*Seçilen bölüm*.
>>>>
Memurun amirini iterek düşürmesi durumunda verilecek disiplin cezası nedir?

Kamu da çalışan memurların işyerinde birbirlerine karşı kanunda sayılan fiileri işlemeleri durumunda disiplin cezası ile cezalandırılmaları mümkündür. Memurlara verilecek olan disiplin cezalarında memurun işlemiş olduğu fiil ile verilecek olan ceza arasında denge gözetilmeli memurun yapmış olduğu eylemden daha ağır veya daha hafif bir ceza almasına sebebiyet verilmemelidir. Yazımız ekinde yer alan mahkeme kararında disiplin cezaları verilirken uyulması gereken kurallar ayrıntılı bir şekilde açıklanamıştır.  İlgili kararda disiplin cezası verilirken dikkat edilmesi gerekenleri " Ancak disipline konu eylemler ile yaptırımlar arasında adil bir dengenin gözetilmesi de hukuk devleti ilkesinin bir gereğidir. Eylem ile yaptırım arasında bulunması gereken adil denge, “ölçülülük ilkesi” olarak da adlandırılmakta ve bu ilkenin alt ilkelerini de elverişlilik, zorunluluk ve orantılılık ilkeleri oluşturmaktadır.
<<<<
*Yapılacak iş*. Yukarıdaki disiplin cezaları metnine göre ölçülülük ilkesinin alt ilkeleri hangileridir?

*Mevcut veriler*.
>>>>
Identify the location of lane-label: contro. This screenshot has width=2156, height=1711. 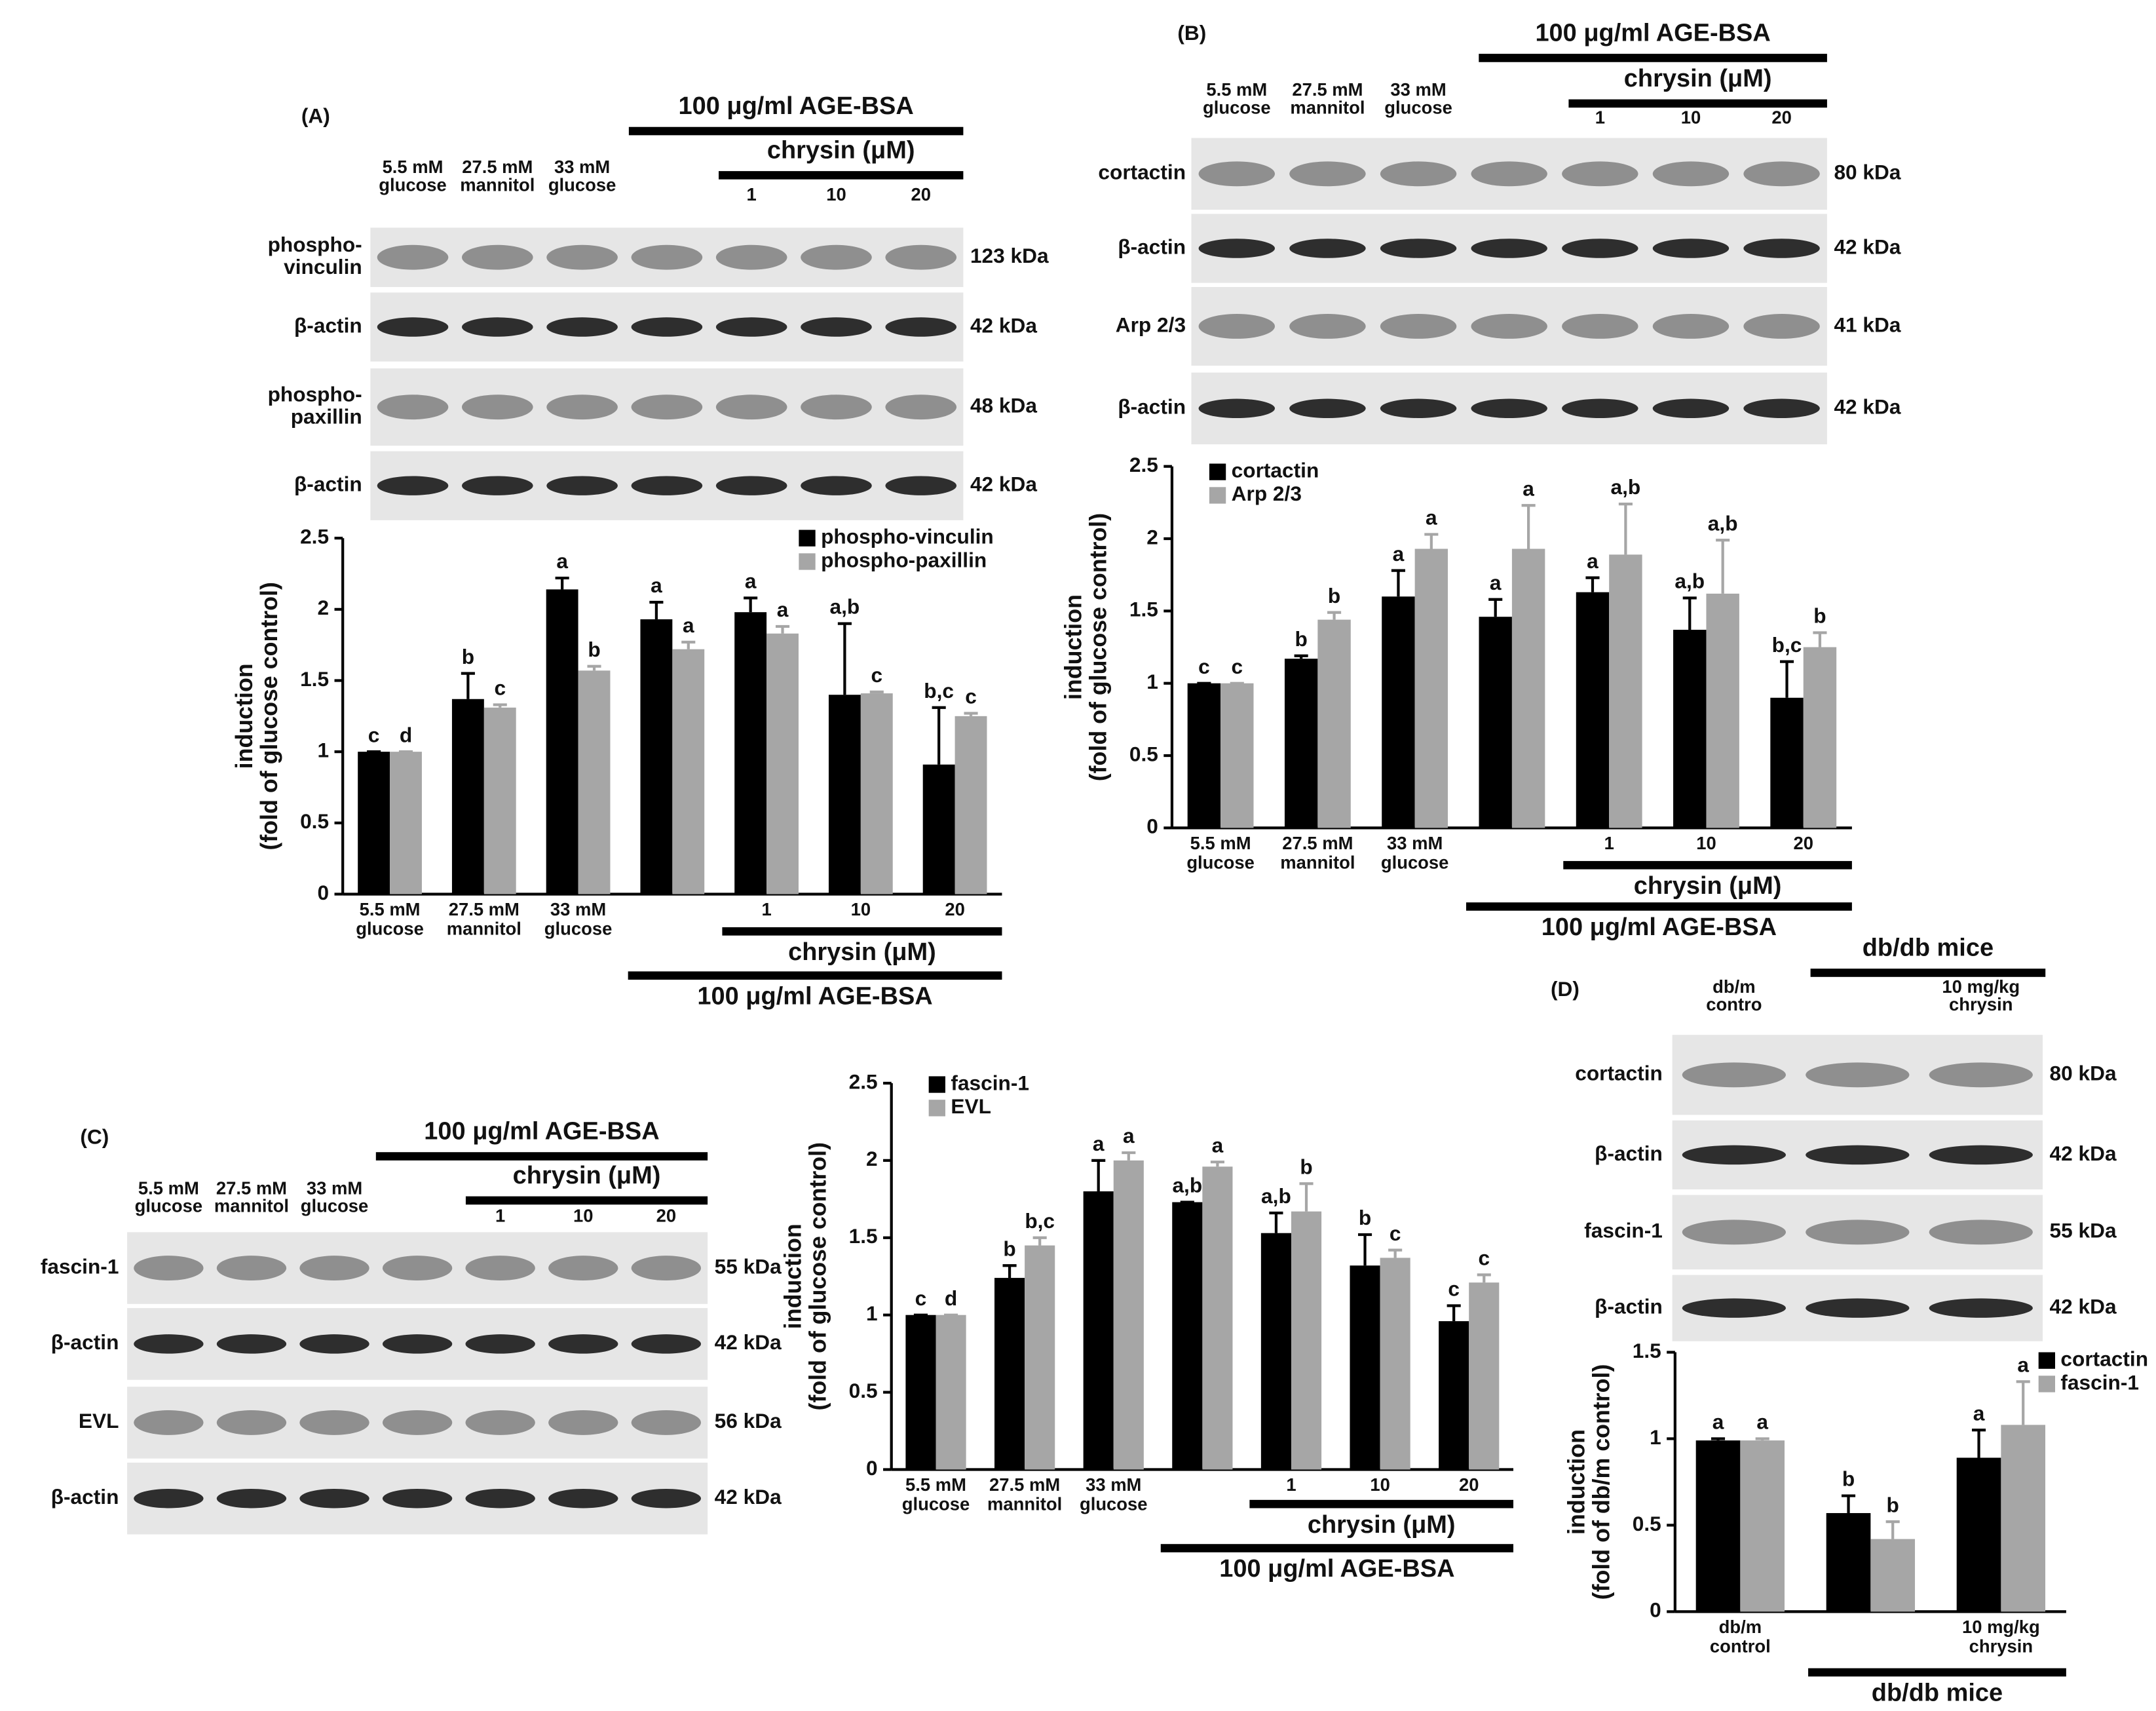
<<<<
*Alıştırma cevabı*. Elverişlilik, zorunluluk ve orantılılık.